Collected data:
BEGIN
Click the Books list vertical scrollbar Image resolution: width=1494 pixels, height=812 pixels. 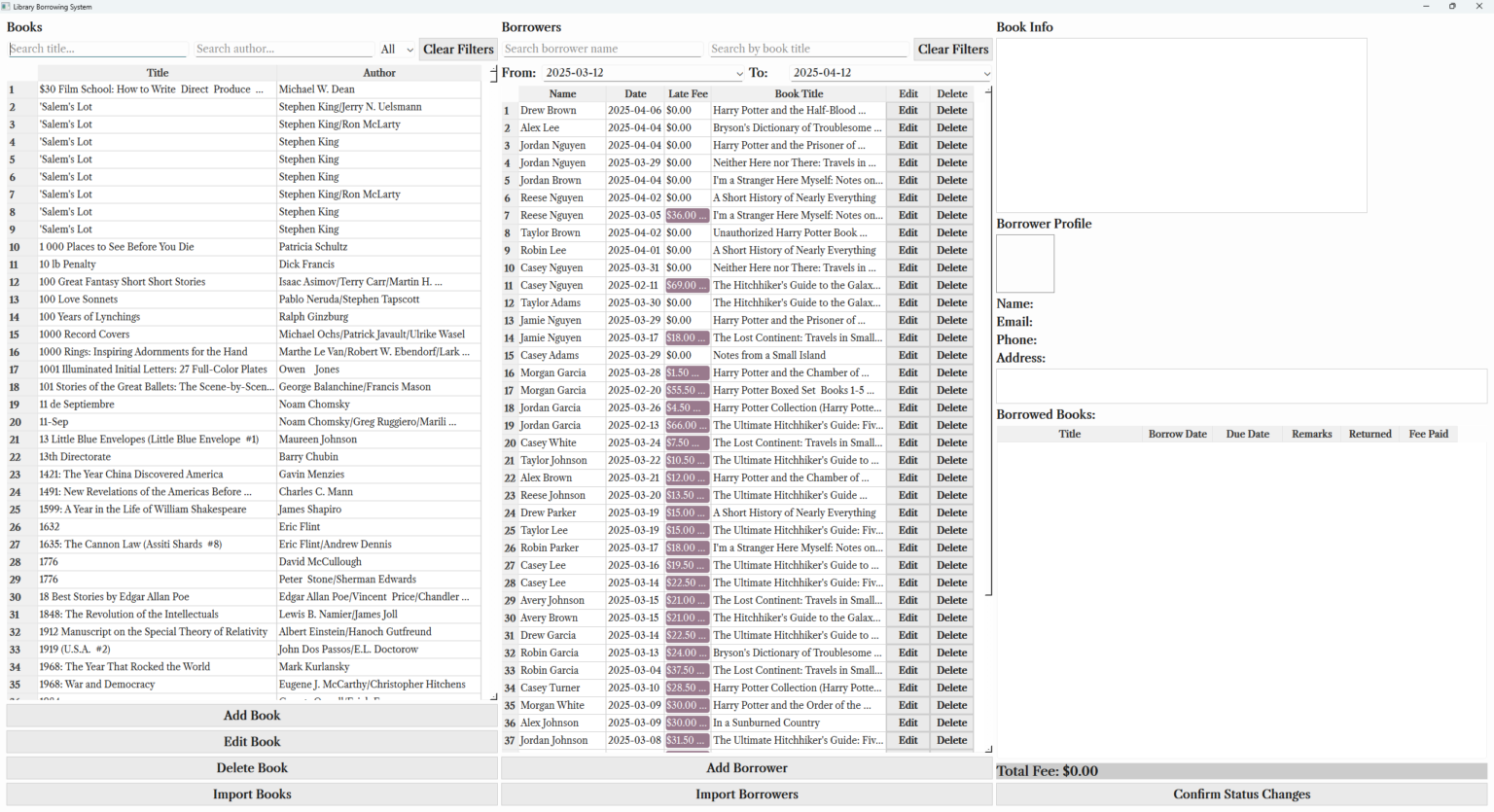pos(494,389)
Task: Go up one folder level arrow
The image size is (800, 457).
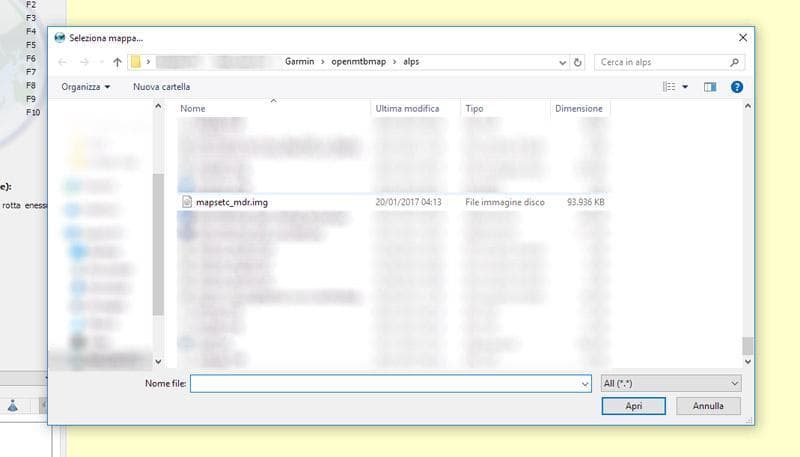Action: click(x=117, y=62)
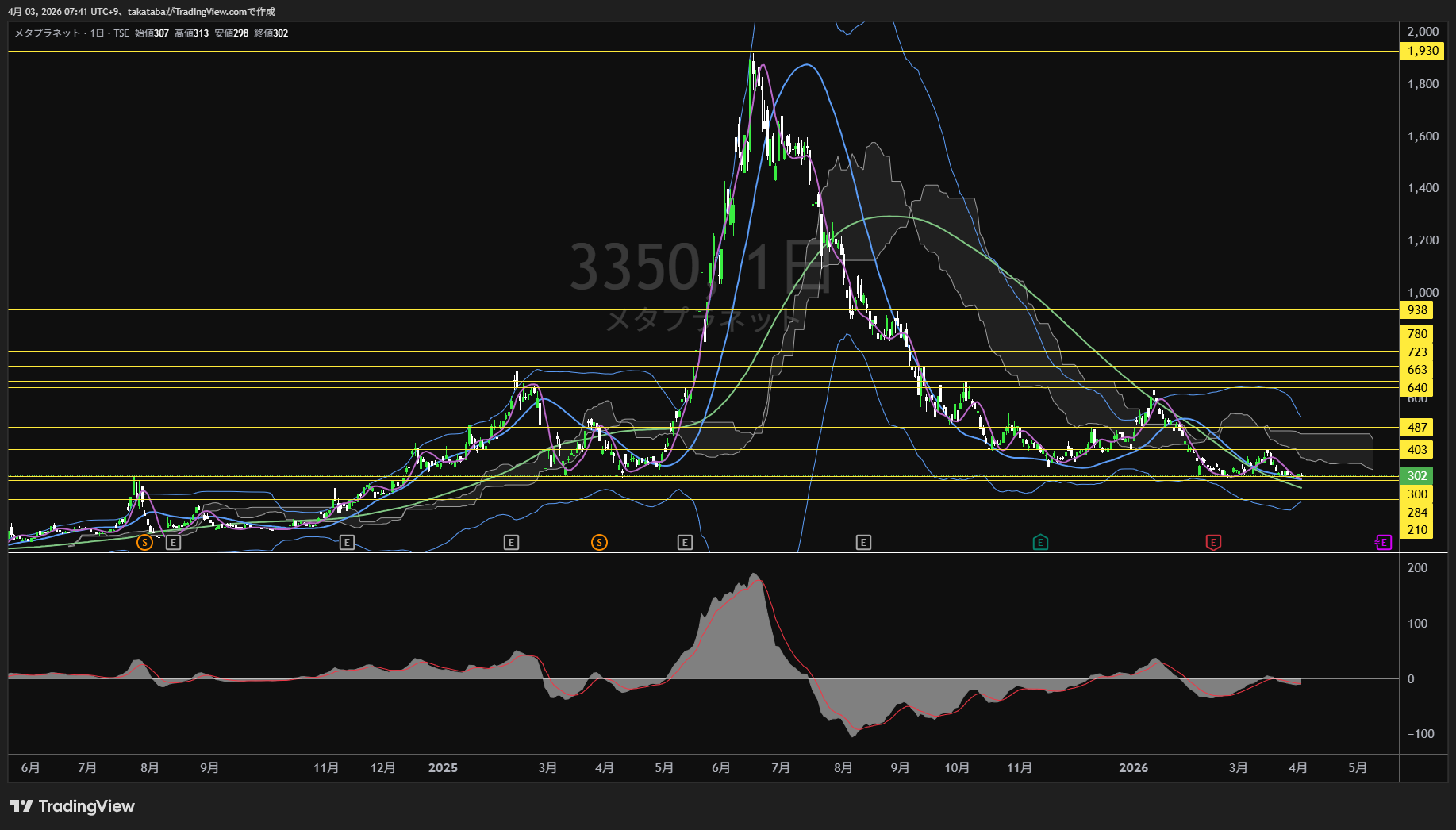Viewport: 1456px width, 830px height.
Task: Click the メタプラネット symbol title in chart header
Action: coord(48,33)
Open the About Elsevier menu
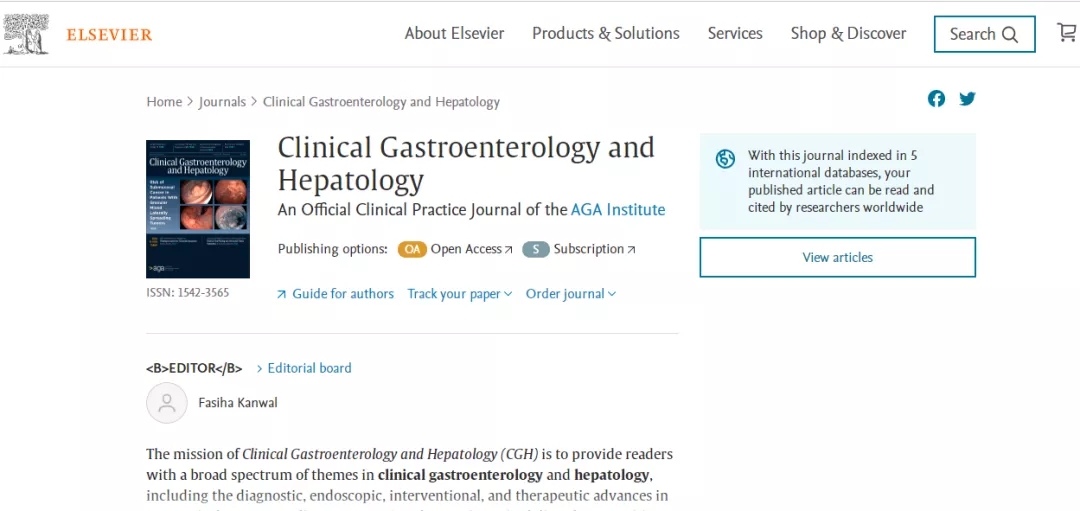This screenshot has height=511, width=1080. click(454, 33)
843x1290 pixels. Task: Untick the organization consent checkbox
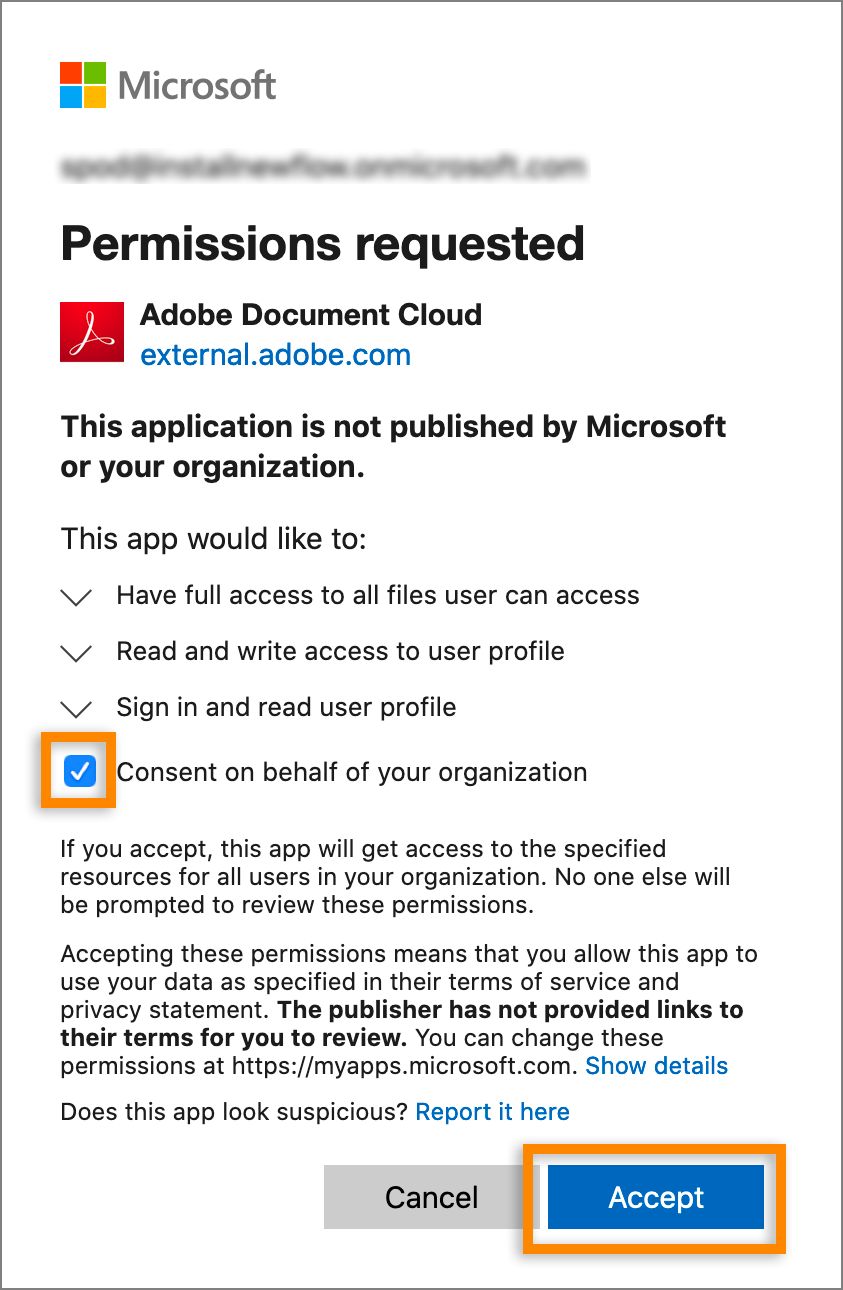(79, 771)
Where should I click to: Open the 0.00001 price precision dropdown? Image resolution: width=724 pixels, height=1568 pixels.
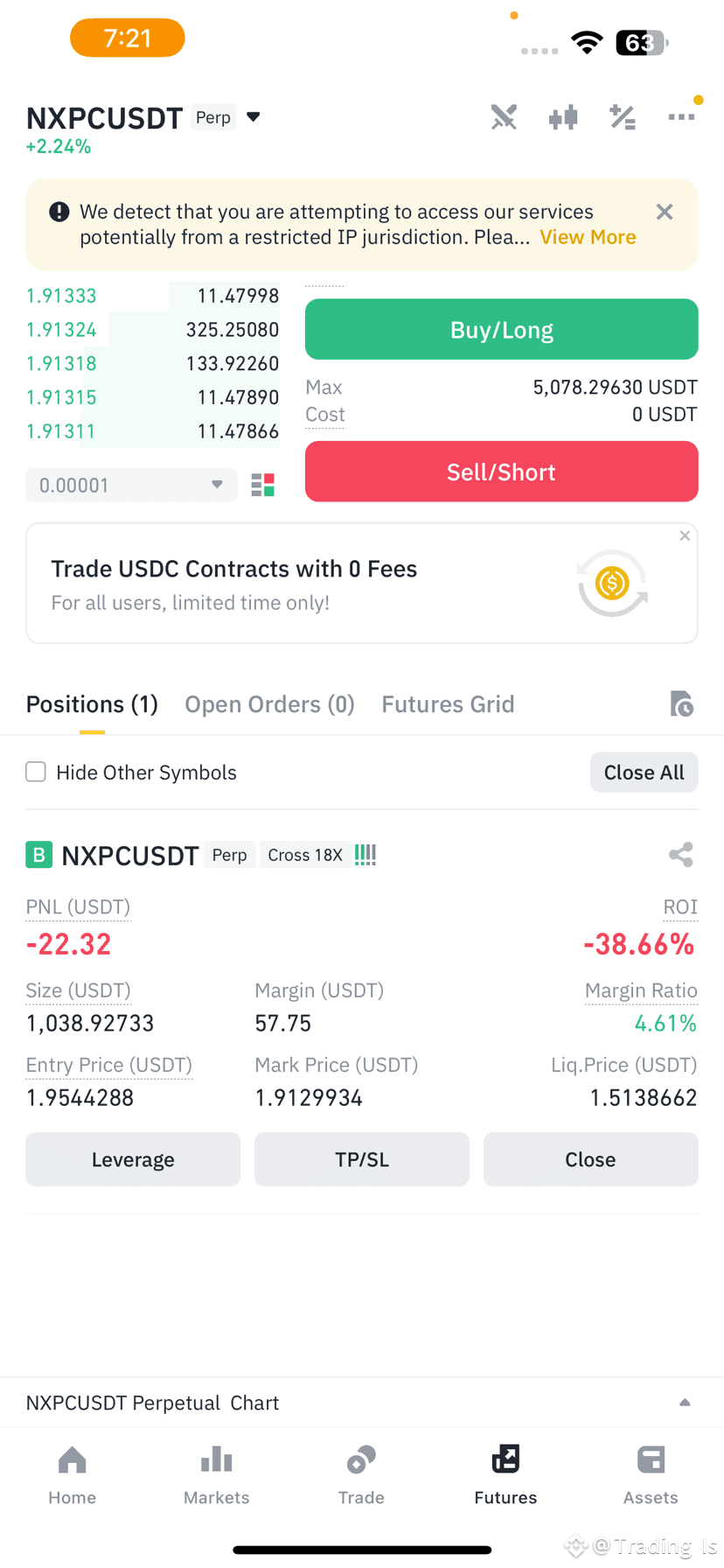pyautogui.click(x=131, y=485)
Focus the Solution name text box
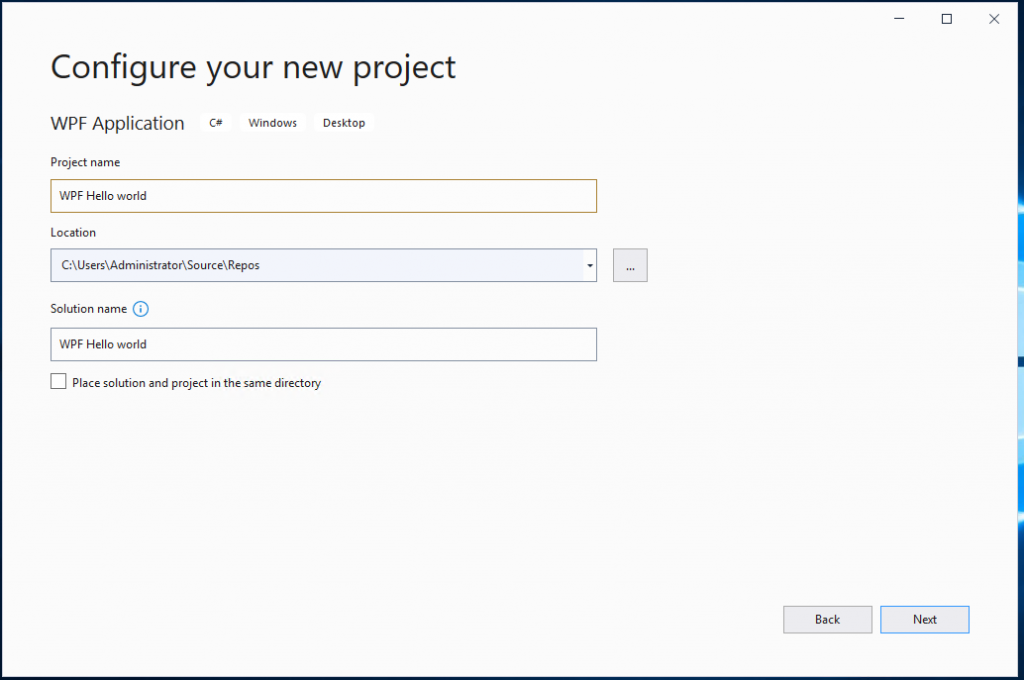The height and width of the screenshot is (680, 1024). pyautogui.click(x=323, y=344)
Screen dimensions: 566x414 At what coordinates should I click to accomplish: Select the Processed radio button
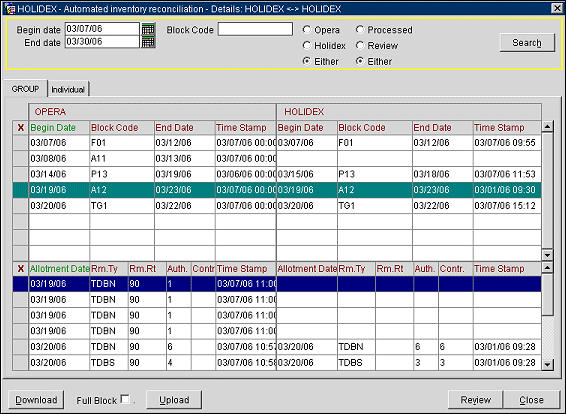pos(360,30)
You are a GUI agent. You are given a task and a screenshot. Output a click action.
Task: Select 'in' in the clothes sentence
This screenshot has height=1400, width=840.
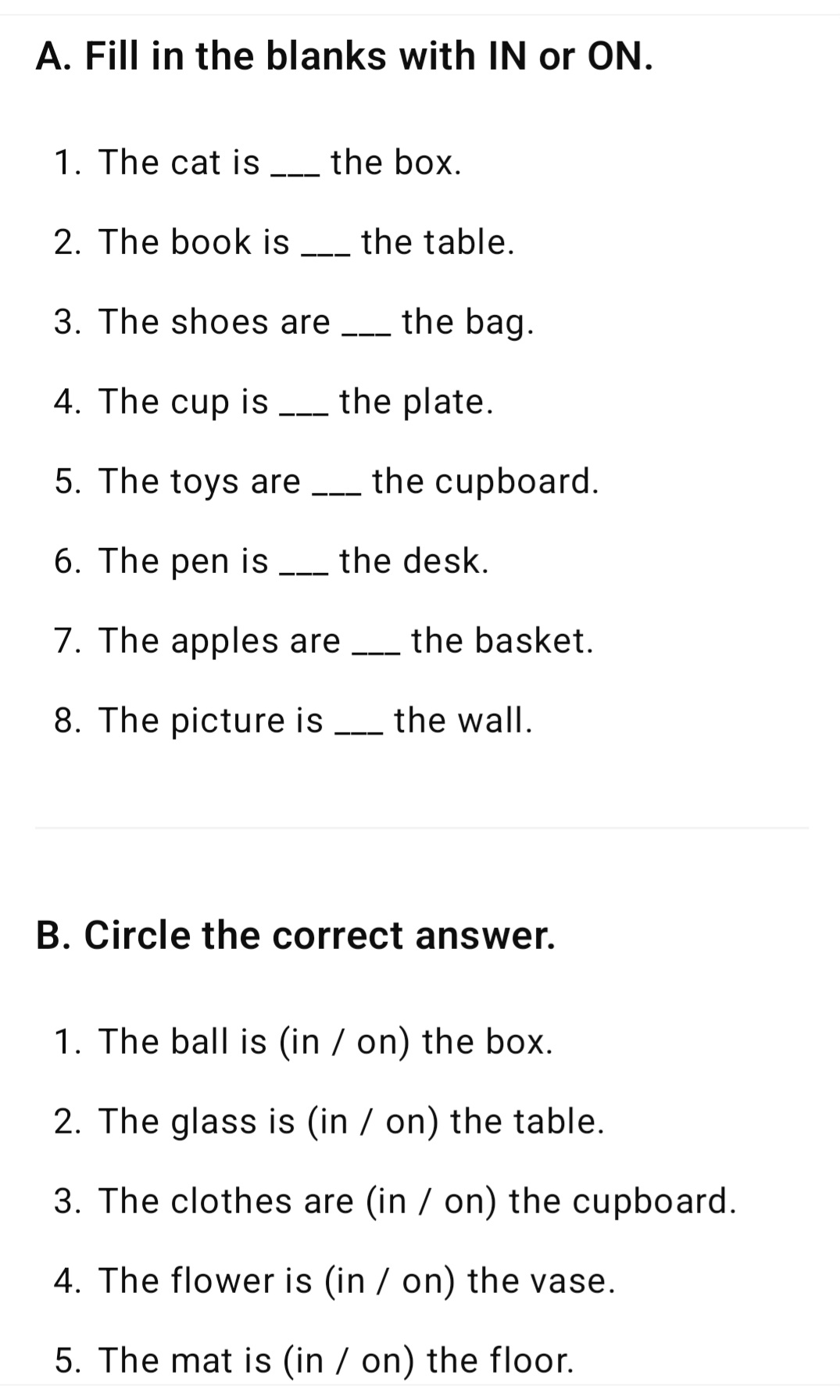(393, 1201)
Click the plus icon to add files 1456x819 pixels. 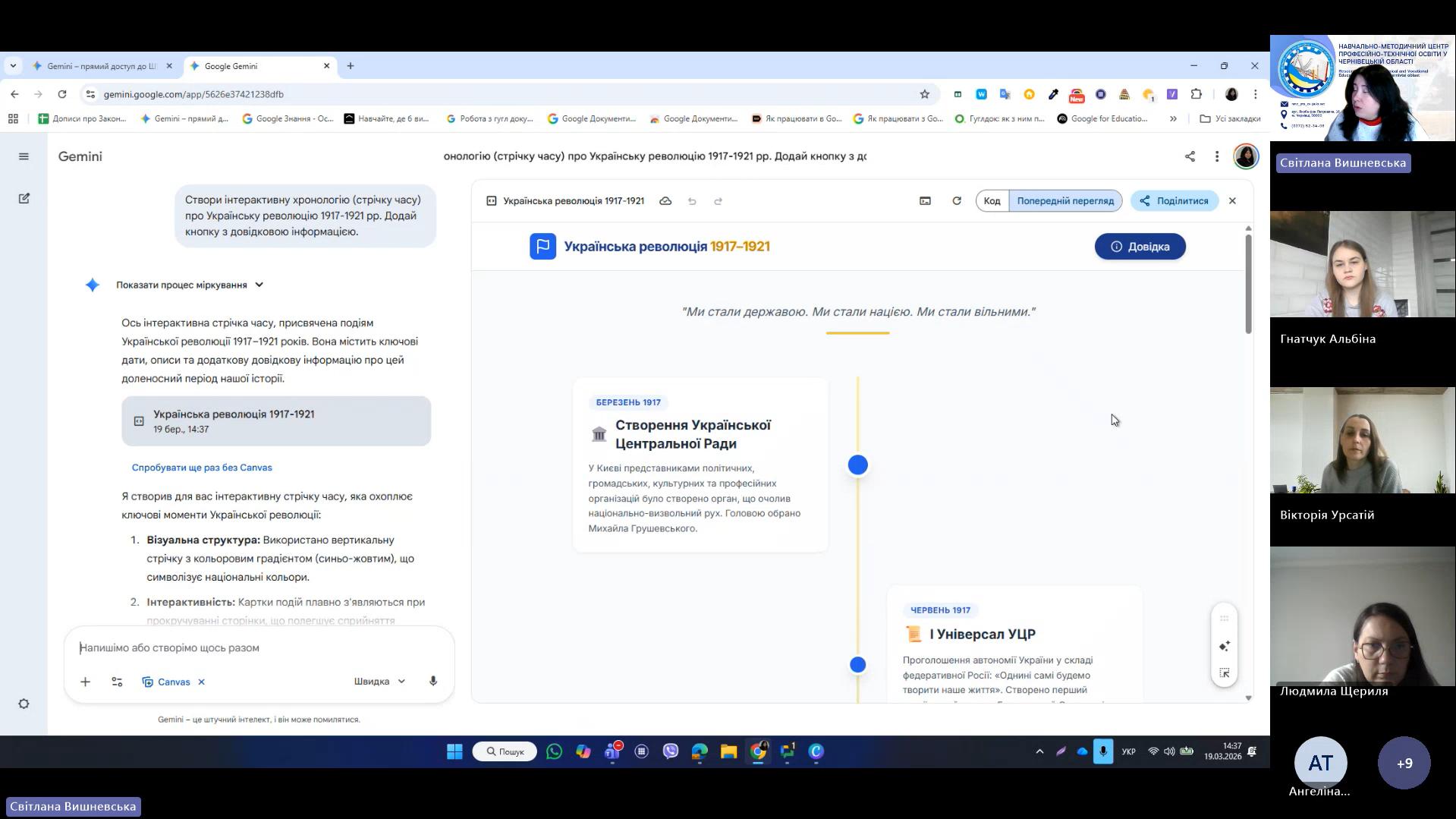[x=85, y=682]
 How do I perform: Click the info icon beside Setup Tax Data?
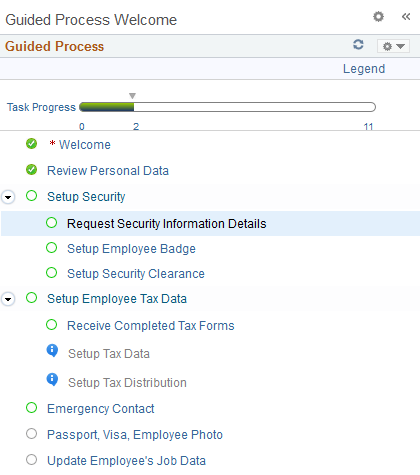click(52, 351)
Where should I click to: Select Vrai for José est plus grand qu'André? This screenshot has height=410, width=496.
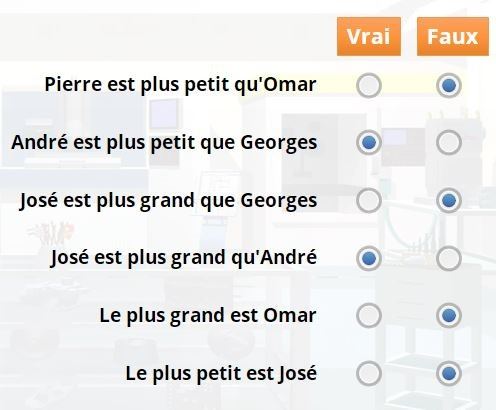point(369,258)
END
• What is needed:
Copy word for word the span of the records above that begins at the line with "843x1290 pixels. Task: Untick" and ends at the line with "Task: Select 'in' in the clothes sentence", including those two lines but not the pictures.

• Output below:
843x1290 pixels. Task: Untick the organization consent checkbox
(79, 771)
Where should I click to: Open the 0.00001 price precision dropdown? Image resolution: width=724 pixels, height=1568 pixels.
pyautogui.click(x=131, y=485)
Focus the Solution name text box
The height and width of the screenshot is (680, 1024). pyautogui.click(x=323, y=344)
Screen dimensions: 566x414 At what coordinates should I click to accomplish: Select the Processed radio button
pos(360,30)
You are a GUI agent. You are given a task and a screenshot. Output a click action.
Task: Select 'in' in the clothes sentence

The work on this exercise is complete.